Я представил тишину в кабинете, представил, как одноклассники, подавляя смех, начнут пихать локтями соседей по парте. Как Луирос наигранно разрыдается и все взорвутся хохотом, даже препод.
Да, так бы все и было. Просто потому, что это написал Я, а не кто-то другой.
* * *
После того короткого диалога с Евой прошел месяц. Каждый учебный день я проходил мимо стенда с рисунками. Пустота на месте «Бруклина» заставляла меня переживать тот эпизод снова и снова.
Еву я видел только два раза за прошедший месяц. Старое расписание поменялось, и наши классы больше не учились в соседних кабинетах по пятницам и субботам. Иногда на переменах я порывался пройтись по школе, чтобы найти Еву и посмотреть на нее хотя бы издали, но постоянно натыкался на Роса.
День ото дня меня сильнее занимали черно-белые крыши с ее рисунков. Я даже спросил у Ника, как выглядит Бруклин, но тот только плечами пожал. Сказал, что он, должно быть, как любой другой район Нью-Йорка.

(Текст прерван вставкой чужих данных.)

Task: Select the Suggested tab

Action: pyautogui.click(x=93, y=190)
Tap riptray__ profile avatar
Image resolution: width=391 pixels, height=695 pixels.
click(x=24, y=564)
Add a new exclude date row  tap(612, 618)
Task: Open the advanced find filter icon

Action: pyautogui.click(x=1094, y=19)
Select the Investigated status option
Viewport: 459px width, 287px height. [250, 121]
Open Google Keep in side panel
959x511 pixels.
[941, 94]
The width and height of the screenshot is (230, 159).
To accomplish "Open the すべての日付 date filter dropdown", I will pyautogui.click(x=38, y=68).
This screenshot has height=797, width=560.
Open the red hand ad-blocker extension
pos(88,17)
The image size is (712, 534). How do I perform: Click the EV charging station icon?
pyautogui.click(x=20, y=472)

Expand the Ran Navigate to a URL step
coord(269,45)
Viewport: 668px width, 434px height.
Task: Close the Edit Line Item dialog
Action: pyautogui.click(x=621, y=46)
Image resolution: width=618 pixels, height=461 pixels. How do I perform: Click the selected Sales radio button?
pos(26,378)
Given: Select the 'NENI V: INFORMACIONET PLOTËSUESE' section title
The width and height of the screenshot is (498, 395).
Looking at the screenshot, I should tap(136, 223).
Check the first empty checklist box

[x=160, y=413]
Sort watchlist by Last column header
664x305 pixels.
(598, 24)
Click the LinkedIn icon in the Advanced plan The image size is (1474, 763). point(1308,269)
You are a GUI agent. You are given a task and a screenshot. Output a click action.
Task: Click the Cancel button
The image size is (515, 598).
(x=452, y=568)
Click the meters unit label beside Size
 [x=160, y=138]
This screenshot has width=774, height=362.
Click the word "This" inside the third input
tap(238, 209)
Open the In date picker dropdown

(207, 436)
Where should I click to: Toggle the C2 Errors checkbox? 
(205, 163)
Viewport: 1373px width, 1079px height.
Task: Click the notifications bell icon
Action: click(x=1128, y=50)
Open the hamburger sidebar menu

Я не переставал задаваться вопросами. Если рисунки Евы — это вид сверху, то почему здания так близко друг к другу? Что Ева пыталась донести, изображая крыши именно так?
Сегодня, проходя мимо стенда с рисунками, я увидел, что тема выставки поменялась. Теперь там снова главенствовала надоевшая «Моя мечта». Все старые рисунки исчезли, уступив место новым. Я почему-то сразу подумал, что работы Евы там не будет, но все равно встал у стенда в надежде, что ошибаюсь.
(но не ошибся)
Больше всего мне было жаль то пустое место, которое «Бруклин» оставил после себя. Я снова вспомнил, какие тонкие у НЕЕ пальцы, как тогда я впился взглядом в ЕЕ руки, скручивающие рисунок, и сердце сжалось от нежности.
* * *
Я вышел из школы и от неожиданности схватился за перила — слева налетел сильнейший ветер. Он швырнул мне в лицо песок и сухие листья. Школьники с визгом бежали по домам. Только один парень в середине школьного двора размахивал палкой, изображая борьбу с непогодой.
Я спускался с лестницы, держась за лямку рюкзака. Меня обогнали пять учениц, и среди них я тут же узнал Еву со спины. Крайняя справа.
Я узнал ее и перестал замечать песок, летящий в глаза.
Мне пришлось идти быстрее, чтобы услышать, о чем говорили подруги Евы. Они обсуждали надвигающийся ураган и предлагали перенести какую-то встречу. Ева молчала и прижимала руки к груди.
Выйдя из школьного двора, они попрощались, я замедлил шаг. Четыре ученицы двинулись налево, и только одна ОНА повернула в правую сторону. Я застыл на месте, провожая ее взглядом.
Ветер налетел на меня и Еву со всей свирепостью приближающейся бури. От неожиданности я шагнул вбок, а Ева разжала руки. На асфальт упала толстая папка. Оттуда вылетели альбомные листы, которые тут же подхватил спятивший ветер. Я успел увидеть, как Ева села на корточки и принялась собирать листы вокруг себя, и бросился за остальными бумагами.
Ветер пригвоздил их к зданию школы. Я хватал их, стараясь не помять, — это были рисунки. Все те же черно-белые крыши. Очень много крыш.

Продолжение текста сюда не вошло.